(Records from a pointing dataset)
++++++

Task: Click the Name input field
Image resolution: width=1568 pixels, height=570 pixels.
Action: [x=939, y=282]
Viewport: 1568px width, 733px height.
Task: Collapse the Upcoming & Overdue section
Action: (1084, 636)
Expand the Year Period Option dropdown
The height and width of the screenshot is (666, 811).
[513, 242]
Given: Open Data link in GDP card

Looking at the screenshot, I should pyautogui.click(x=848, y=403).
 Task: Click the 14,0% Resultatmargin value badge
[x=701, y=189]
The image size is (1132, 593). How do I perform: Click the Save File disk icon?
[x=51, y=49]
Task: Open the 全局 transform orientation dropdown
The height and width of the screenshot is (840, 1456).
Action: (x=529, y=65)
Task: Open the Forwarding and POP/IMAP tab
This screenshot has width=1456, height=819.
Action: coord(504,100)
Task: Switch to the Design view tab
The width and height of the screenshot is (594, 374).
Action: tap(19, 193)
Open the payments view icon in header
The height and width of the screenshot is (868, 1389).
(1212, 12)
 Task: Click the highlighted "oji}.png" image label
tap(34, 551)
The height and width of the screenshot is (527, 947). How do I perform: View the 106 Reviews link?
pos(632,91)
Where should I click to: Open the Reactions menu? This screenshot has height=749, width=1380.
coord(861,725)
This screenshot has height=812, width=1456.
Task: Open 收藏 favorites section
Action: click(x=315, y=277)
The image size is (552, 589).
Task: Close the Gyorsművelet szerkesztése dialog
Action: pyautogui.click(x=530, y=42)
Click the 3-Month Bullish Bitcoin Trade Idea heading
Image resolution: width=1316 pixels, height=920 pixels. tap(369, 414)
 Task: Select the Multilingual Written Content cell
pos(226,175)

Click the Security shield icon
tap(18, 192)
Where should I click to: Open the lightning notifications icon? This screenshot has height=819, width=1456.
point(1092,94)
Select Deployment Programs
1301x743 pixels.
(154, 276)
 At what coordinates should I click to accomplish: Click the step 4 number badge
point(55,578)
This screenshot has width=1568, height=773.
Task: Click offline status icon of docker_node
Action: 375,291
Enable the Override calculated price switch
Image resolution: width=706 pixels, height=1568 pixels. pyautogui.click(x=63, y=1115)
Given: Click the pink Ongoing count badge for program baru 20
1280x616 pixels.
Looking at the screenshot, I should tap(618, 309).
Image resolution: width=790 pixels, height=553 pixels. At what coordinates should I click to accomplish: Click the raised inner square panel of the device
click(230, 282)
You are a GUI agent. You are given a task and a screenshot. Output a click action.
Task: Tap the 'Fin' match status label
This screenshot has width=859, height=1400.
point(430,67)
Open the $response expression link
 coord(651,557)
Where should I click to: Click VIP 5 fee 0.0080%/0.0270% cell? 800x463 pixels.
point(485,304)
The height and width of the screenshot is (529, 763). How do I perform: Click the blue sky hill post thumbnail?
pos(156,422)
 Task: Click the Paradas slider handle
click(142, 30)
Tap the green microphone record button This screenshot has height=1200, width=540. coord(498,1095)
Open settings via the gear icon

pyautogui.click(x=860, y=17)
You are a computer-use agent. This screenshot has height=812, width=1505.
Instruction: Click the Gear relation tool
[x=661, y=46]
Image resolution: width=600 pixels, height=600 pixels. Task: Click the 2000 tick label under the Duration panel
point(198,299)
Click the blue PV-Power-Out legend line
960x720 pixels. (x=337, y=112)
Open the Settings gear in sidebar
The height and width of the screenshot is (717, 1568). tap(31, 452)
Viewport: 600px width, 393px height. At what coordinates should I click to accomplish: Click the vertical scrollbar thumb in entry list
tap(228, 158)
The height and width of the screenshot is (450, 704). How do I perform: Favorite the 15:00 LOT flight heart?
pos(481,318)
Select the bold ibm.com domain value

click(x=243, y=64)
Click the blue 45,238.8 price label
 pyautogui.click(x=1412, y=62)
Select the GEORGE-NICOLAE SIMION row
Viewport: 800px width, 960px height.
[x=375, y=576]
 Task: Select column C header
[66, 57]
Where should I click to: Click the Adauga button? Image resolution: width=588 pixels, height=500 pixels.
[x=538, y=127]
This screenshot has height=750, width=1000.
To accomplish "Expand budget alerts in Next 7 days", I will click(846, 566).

++++++

### Problem details
Copy the lines above word for word.

### Written solution
Task: Click the Name input field
Image resolution: width=1568 pixels, height=570 pixels.
Action: [x=939, y=282]
Viewport: 1568px width, 733px height.
Task: Collapse the Upcoming & Overdue section
Action: (1084, 636)
Expand the Year Period Option dropdown
The height and width of the screenshot is (666, 811).
[513, 242]
Given: Open Data link in GDP card

Looking at the screenshot, I should pyautogui.click(x=848, y=403).
 Task: Click the 14,0% Resultatmargin value badge
[x=701, y=189]
The image size is (1132, 593). How do I perform: Click the Save File disk icon?
[x=51, y=49]
Task: Open the 全局 transform orientation dropdown
The height and width of the screenshot is (840, 1456).
Action: (x=529, y=65)
Task: Open the Forwarding and POP/IMAP tab
This screenshot has width=1456, height=819.
Action: coord(504,100)
Task: Switch to the Design view tab
The width and height of the screenshot is (594, 374).
Action: tap(19, 193)
Open the payments view icon in header
The height and width of the screenshot is (868, 1389).
(1212, 12)
 Task: Click the highlighted "oji}.png" image label
tap(34, 551)
The height and width of the screenshot is (527, 947). How do I perform: View the 106 Reviews link?
pos(632,91)
Where should I click to: Open the Reactions menu? This screenshot has height=749, width=1380.
coord(861,725)
This screenshot has height=812, width=1456.
Task: Open 收藏 favorites section
Action: click(x=315, y=277)
The image size is (552, 589).
Task: Close the Gyorsművelet szerkesztése dialog
Action: pyautogui.click(x=530, y=42)
Click the 3-Month Bullish Bitcoin Trade Idea heading
Image resolution: width=1316 pixels, height=920 pixels. tap(369, 414)
 Task: Select the Multilingual Written Content cell
pos(226,175)

Click the Security shield icon
tap(18, 192)
Where should I click to: Open the lightning notifications icon? This screenshot has height=819, width=1456.
point(1092,94)
Select Deployment Programs
1301x743 pixels.
(154, 276)
 At what coordinates should I click to accomplish: Click the step 4 number badge
point(55,578)
This screenshot has width=1568, height=773.
Task: Click offline status icon of docker_node
Action: 375,291
Enable the Override calculated price switch
Image resolution: width=706 pixels, height=1568 pixels. pyautogui.click(x=63, y=1115)
Given: Click the pink Ongoing count badge for program baru 20
1280x616 pixels.
Looking at the screenshot, I should tap(618, 309).
Image resolution: width=790 pixels, height=553 pixels. At what coordinates should I click to accomplish: Click the raised inner square panel of the device
click(230, 282)
You are a GUI agent. You are given a task and a screenshot. Output a click action.
Task: Tap the 'Fin' match status label
This screenshot has width=859, height=1400.
point(430,67)
Open the $response expression link
 coord(651,557)
Where should I click to: Click VIP 5 fee 0.0080%/0.0270% cell? 800x463 pixels.
point(485,304)
The height and width of the screenshot is (529, 763). How do I perform: Click the blue sky hill post thumbnail?
pos(156,422)
 Task: Click the Paradas slider handle
click(142, 30)
Tap the green microphone record button This screenshot has height=1200, width=540. coord(498,1095)
Open settings via the gear icon

pyautogui.click(x=860, y=17)
You are a computer-use agent. This screenshot has height=812, width=1505.
Instruction: Click the Gear relation tool
[x=661, y=46]
Image resolution: width=600 pixels, height=600 pixels. Task: Click the 2000 tick label under the Duration panel
point(198,299)
Click the blue PV-Power-Out legend line
960x720 pixels. (x=337, y=112)
Open the Settings gear in sidebar
The height and width of the screenshot is (717, 1568). tap(31, 452)
Viewport: 600px width, 393px height. At what coordinates should I click to accomplish: Click the vertical scrollbar thumb in entry list
tap(228, 158)
The height and width of the screenshot is (450, 704). How do I perform: Favorite the 15:00 LOT flight heart?
pos(481,318)
Select the bold ibm.com domain value

click(x=243, y=64)
Click the blue 45,238.8 price label
 pyautogui.click(x=1412, y=62)
Select the GEORGE-NICOLAE SIMION row
Viewport: 800px width, 960px height.
[x=375, y=576]
 Task: Select column C header
[66, 57]
Where should I click to: Click the Adauga button? Image resolution: width=588 pixels, height=500 pixels.
[x=538, y=127]
This screenshot has height=750, width=1000.
To accomplish "Expand budget alerts in Next 7 days", I will click(846, 566).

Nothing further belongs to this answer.